You can buy compost mixes, but you can ‘grow your own’ soil too. Gather up deciduous leaves as they fall, and pile them together with any other left over greenery or kitchen waste. If you’ve been digging up turf to make a new bed for planting, just stack the old sods somewhere, face down, rather than throwing them away. Leave everything to rot into nutritious compost, perfect for enriching any type of soil.

If your soil is heavy clay, take the time to dig in plenty of sharp grit when incorporating your well-rotted compost. By caring for your soil, you’ll create a much more hospitable home for your plants.

Before you know it, you’ll discover you’ve made a welcoming home for worms too: these will almost miraculously appear, bringing new life to the soil.

As a finishing touch after planting, add a thick layer of mulch to help conserve water. This will eventually rot down too, and be dragged under by the worms, adding extra goodness.

If these tips resonate with you, you’re most likely a Slow Gardener, even if you’ve never heard of the concept before.

## Dataset entries
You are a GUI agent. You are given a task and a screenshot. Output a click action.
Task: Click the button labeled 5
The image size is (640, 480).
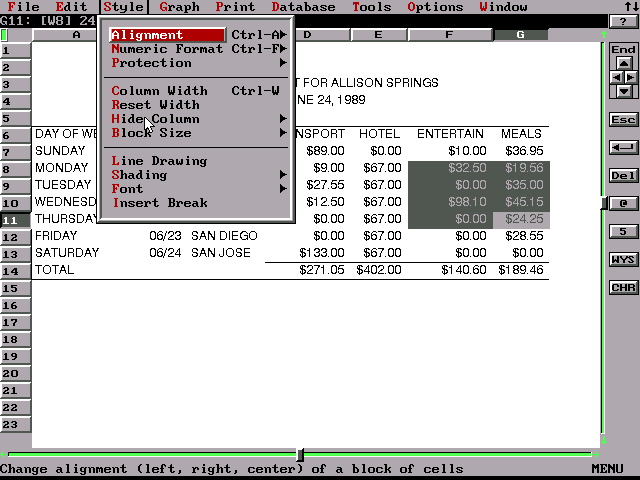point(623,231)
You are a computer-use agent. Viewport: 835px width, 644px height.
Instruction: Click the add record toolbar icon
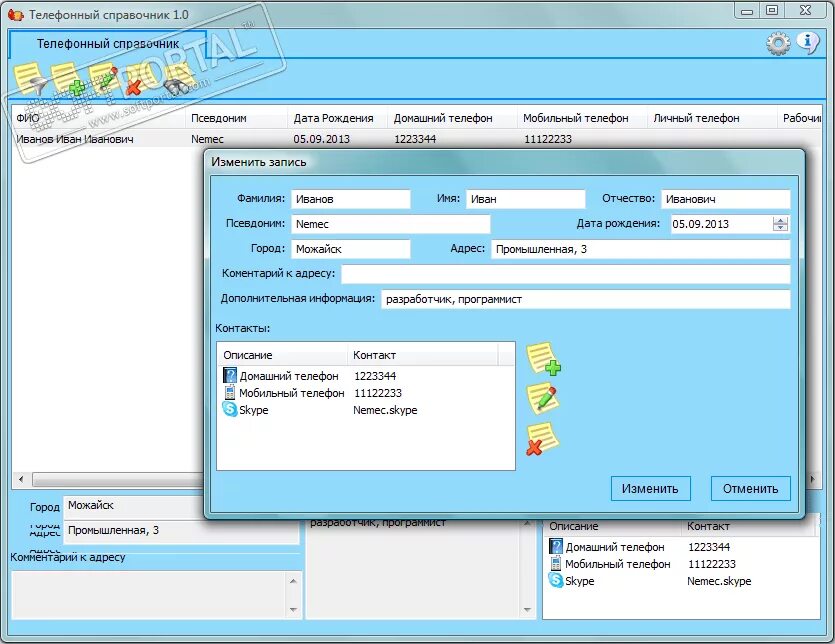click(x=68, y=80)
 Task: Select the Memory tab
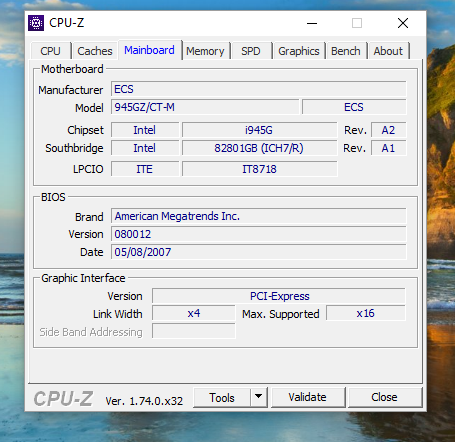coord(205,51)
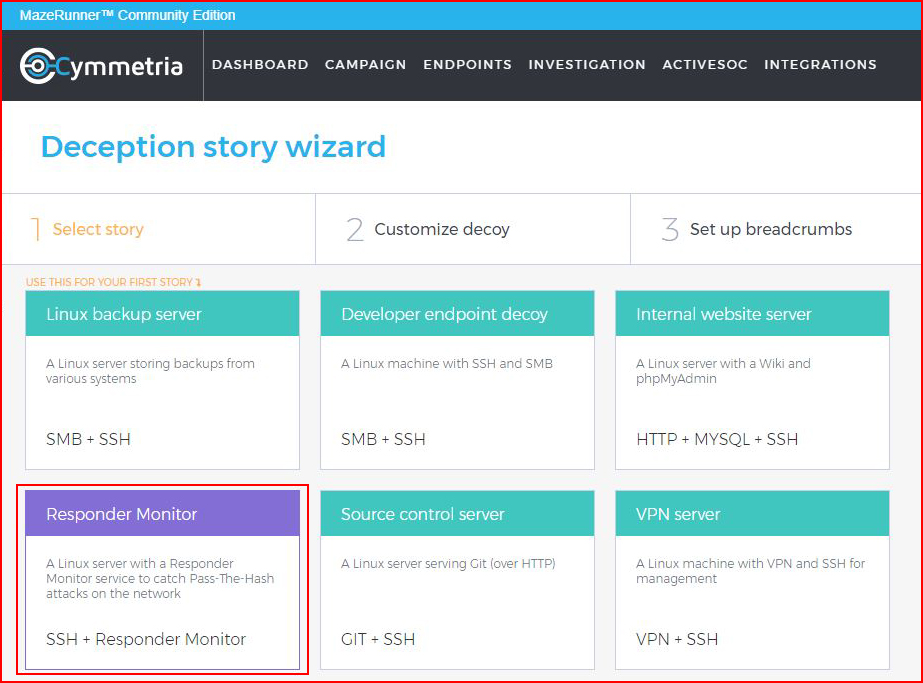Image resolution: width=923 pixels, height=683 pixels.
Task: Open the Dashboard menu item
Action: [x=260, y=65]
--
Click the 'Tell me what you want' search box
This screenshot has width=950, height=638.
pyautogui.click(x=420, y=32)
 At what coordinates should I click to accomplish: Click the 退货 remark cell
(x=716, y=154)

## Things to do
1. Rewrite the paragraph of the gardening text that begins "You can buy compost mixes" as a short bulleted list that keeps its main facts.
2. Reproduce the gardening text word for word, from "You can buy" up to and including "to the soil.".

## Answers
1.
- Compost mixes can be bought, but you can also make your own soil.
- Collect fallen deciduous leaves and pile them with leftover greenery or kitchen waste.
- Stack turf dug up for a new bed face down instead of discarding it.
- Let everything rot into nutritious compost that enriches any type of soil.

2.
You can buy compost mixes, but you can ‘grow your own’ soil too. Gather up deciduous leaves as they fall, and pile them together with any other left over greenery or kitchen waste. If you’ve been digging up turf to make a new bed for planting, just stack the old sods somewhere, face down, rather than throwing them away. Leave everything to rot into nutritious compost, perfect for enriching any type of soil.

If your soil is heavy clay, take the time to dig in plenty of sharp grit when incorporating your well-rotted compost. By caring for your soil, you’ll create a much more hospitable home for your plants.

Before you know it, you’ll discover you’ve made a welcoming home for worms too: these will almost miraculously appear, bringing new life to the soil.